The events in Tunisia may or may not have much more threatening meaning - for the autocratic regimes in the region. On Iunisia I already heared left "thinkers" expressing expectation that now the great move toweards
Western democracy will come. These idiots I can only say: wait, watch, and then learn it better.

gimpy117
01-15-11, 07:00 PM
It goes to show how much the moderates of islam can accomplish. this is hope for this world.

Jimbuna
01-16-11, 07:01 AM
The world should see much more of this kind of thing, perhaps the emphasis should be upon the media to focus more on the things everyone has in common, rather than that which is divisive?

Agreed.

Great picture Oberon.

Skybird
01-16-11, 10:15 AM
The world should see much more of this kind of thing, perhaps the emphasis should be upon the media to focus more on the things everyone has in common, rather than that which is divisive?

With events like described here being an exception from the rule, but Isalmic terror and local Islamic assassins in 2010 alone having killed 9175 people, having injured 17436, and having carried out 1987 attacks against members of other religions in 46 different countries, I dare say that what you recommend borders whitewashing reality.

Let's call things by their real names instead of deceiving ourselves about them.

Rockstar makes a correct reference to the different levels of "jihad" (I so far only knew four of the five meanings he separately listed). The last three in his list are those that characterise Islam as the political movement and ideology that it is in the main - the religious dimension as indicated in the first two is just the attempt of giving as self-justification for the political violence Islam intends. I always said that Islam is more a political ideology than a religious one, didn't I. This also is the characterisation and background of all passages in t he Auran that all for violence against everybody who does not submit to Islam's dogma and rules, including corrupted moderates and apostates, the killing of both is perfectly legal in Islam, and is being called for by the Quran and Hadith.

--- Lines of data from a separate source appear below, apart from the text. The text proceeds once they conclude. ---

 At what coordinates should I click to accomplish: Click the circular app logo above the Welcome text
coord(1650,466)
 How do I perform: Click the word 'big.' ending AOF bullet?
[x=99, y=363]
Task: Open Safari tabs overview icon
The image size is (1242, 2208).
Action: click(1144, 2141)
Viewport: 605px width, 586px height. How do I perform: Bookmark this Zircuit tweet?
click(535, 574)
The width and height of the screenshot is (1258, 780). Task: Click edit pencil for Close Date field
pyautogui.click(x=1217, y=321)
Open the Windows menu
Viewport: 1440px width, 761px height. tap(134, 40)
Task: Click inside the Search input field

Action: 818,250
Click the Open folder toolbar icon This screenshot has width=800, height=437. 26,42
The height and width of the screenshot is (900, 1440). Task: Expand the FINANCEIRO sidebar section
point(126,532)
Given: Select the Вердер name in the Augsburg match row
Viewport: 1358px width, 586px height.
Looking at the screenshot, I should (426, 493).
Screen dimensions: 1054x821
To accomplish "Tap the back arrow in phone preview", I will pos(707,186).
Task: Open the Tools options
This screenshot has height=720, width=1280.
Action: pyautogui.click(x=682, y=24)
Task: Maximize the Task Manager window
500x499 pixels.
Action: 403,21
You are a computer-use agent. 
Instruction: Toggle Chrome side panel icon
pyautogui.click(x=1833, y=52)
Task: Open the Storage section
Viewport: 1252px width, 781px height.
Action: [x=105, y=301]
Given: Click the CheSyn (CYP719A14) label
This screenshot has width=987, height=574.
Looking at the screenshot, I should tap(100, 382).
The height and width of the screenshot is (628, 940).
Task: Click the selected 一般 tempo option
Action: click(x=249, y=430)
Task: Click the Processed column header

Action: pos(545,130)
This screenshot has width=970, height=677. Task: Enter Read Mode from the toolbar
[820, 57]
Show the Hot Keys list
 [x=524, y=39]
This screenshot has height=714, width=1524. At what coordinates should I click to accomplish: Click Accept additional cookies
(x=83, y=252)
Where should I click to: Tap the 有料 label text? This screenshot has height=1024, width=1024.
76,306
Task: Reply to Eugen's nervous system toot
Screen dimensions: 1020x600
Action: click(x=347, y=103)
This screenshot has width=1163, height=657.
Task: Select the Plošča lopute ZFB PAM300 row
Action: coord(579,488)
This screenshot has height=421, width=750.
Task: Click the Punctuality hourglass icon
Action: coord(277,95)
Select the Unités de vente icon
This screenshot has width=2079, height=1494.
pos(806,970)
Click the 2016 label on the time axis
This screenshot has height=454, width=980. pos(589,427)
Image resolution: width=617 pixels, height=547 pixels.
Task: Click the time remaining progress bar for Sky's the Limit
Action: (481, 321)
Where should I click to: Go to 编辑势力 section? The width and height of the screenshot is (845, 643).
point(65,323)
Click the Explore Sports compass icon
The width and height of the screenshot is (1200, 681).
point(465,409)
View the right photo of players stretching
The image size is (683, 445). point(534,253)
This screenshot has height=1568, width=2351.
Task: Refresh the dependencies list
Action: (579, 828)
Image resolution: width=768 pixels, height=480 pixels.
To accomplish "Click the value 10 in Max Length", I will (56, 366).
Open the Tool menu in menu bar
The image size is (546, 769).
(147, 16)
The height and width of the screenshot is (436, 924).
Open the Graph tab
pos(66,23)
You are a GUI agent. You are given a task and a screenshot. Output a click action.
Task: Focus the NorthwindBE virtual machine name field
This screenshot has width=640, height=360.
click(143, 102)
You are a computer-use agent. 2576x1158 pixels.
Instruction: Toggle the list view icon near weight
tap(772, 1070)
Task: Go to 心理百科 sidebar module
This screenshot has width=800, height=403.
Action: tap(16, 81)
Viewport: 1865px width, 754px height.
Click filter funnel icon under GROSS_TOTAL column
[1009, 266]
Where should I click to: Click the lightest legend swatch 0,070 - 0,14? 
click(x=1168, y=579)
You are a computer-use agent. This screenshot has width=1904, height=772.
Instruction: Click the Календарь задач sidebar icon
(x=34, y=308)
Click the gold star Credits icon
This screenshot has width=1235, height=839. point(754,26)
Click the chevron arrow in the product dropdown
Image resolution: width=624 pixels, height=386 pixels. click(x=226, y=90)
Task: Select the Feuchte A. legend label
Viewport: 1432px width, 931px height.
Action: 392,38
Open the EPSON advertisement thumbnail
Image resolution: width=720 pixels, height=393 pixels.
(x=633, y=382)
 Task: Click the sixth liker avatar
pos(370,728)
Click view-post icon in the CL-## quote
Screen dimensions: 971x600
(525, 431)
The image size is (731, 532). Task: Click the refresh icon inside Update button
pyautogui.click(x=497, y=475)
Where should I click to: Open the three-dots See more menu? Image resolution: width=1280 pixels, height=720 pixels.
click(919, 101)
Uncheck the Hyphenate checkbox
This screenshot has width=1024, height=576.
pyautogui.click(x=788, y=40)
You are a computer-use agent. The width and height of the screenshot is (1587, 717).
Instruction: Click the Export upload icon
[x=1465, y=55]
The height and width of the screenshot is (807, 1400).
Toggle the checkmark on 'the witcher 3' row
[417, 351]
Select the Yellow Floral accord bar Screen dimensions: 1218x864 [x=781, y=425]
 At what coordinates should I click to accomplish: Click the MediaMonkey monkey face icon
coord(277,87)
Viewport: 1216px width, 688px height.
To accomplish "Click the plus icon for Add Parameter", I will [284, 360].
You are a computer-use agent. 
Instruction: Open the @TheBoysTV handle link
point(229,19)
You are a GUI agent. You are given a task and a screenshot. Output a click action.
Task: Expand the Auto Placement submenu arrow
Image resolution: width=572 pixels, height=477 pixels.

Sura 2.256 says "There is no compulsion in religion". This is often misunderstood and misinterpreted as that it says nobody is forced to beolieve in Islam. Buit when seeing it in context, it means something totally different, only expressing that a Muslim shall volunatrily believe in Islam, so that indeed he feels no pressure to do so. If looking beind the immediate sentence and seeing the context of that Sura 2, and others, you realise that the meaning of it comparees more to what Mr. Ford said when assembling his Model-T, being quoted with: "You can order it in any colour you want, as long as it is black."

The Quran cannot be correctly understood if atomistically and opportunistically picking just the smallest possible piece of micro-details and single sentences. That's why it is often said that it is "monolithic", both the book and the ideology it expresses. You need to reflect the whole thing together, and understand any quote in the context of the whole thing. And you need to understand that from a Muslim point of view the Quran, different to the Bible, is not the work of man reflecting aboiut history and poast events and God'S will, but is understood to be the revealed word of God himself. And who is man to want to "correct" and "interprete" God's very own words?